Neuroblastoma study identifies new subgroups with distinct prognoses and potential vulnerabilities to therapies
Neuroblastoma study identifies new subgroups with distinct prognoses and potential vulnerabilities to therapies
Researchers have identified new variations in neuroblastoma that could lead to a more accurate prognosis and better-targeted treatments for this devastating childhood cancer.
A study published in the British Journal of Cancer reveals three new subgroups of the most common type of neuroblastoma, each with different genetic traits, expected outcomes, and distinguishing features that offer clues as to which treatments may be most effective.
Dr Yihua Wang from the University of Southampton, a senior author on the paper said: "This research represents a pivotal advancement in our understanding of MYCN non-amplified neuroblastomas. The results are striking. These kinds of neuroblastomas can be classified into three distinct subgroups, each demonstrating unique prognostic implications and varying vulnerabilities to investigational therapies."

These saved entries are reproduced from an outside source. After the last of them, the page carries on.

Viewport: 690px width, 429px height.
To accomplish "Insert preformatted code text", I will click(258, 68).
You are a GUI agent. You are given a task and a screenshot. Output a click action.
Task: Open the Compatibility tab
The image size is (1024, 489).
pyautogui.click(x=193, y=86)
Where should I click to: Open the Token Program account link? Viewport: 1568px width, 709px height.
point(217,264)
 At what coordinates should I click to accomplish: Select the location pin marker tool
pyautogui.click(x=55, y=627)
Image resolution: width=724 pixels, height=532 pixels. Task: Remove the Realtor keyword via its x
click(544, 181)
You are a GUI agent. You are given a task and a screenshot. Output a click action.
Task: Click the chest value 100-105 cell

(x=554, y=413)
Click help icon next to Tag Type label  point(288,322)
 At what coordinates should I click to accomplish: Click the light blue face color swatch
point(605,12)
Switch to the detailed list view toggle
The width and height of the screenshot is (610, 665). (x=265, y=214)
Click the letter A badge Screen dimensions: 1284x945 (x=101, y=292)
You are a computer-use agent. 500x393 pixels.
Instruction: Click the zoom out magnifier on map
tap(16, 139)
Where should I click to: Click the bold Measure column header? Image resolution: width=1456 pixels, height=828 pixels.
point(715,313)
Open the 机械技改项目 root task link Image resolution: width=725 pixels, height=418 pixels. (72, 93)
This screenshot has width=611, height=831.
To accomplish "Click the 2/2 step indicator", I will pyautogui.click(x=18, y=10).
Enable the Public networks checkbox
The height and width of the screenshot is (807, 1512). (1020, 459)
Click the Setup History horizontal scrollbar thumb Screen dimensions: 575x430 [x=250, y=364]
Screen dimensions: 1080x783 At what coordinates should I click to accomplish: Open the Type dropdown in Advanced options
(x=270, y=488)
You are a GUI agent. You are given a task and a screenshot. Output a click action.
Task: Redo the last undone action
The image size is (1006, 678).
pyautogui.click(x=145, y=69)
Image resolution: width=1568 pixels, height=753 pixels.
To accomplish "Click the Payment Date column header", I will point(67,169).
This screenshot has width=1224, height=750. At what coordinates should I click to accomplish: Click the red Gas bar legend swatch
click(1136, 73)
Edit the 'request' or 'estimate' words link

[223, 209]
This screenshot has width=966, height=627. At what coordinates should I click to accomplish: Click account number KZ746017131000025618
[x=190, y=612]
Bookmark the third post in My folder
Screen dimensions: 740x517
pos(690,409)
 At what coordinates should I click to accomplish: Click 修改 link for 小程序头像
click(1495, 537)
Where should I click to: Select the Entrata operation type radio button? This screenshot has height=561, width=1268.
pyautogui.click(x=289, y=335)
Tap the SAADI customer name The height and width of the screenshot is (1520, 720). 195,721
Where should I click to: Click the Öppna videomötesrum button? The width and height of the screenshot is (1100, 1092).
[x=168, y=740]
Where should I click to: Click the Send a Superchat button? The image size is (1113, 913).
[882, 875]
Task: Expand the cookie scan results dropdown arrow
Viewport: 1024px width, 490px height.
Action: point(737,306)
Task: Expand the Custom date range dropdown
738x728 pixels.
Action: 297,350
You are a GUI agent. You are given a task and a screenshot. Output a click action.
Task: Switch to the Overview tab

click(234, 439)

Around 100 children are diagnosed with neuroblastoma each year in the UK, representing six to ten per cent of all childhood cancers. Neuroblastoma is a cancer that starts in a type of nerve cell called a neuroblast. It can present in the abdomen, chest neck or pelvis and can spread to other parts of the body.
The overall prognosis of the disease is poor, with just 20 per cent of patients still alive at 5 years after diagnosis, but the likelihood of the cancer being cured varies widely, with some tumours spontaneously regressing and others proving resistant to therapy and progressing.
One of the key indicators of risk is the amplification of a gene called MYCN, where tumours have too many of this type of gene. This occurs in around 20 per cent of cases and accounts for about 40 per cent of high-risk neuroblastomas.
Researchers from the University of Southampton and China wanted to find out more about cases where the MYCN gene isn't amplified to better understand the diversity of outcomes within these cases. Using advanced analytical techniques, the research team analysed over 1,500 biopsy samples from 16 different datasets sourced from Gene Expression Omnibus (GEO) and ArrayExpress.
The team were able to identify three distinct subtypes of these MYCN non-amplified cases based on their transcriptional signatures - patterns of gene expression that can provide valuable insights into biological processes.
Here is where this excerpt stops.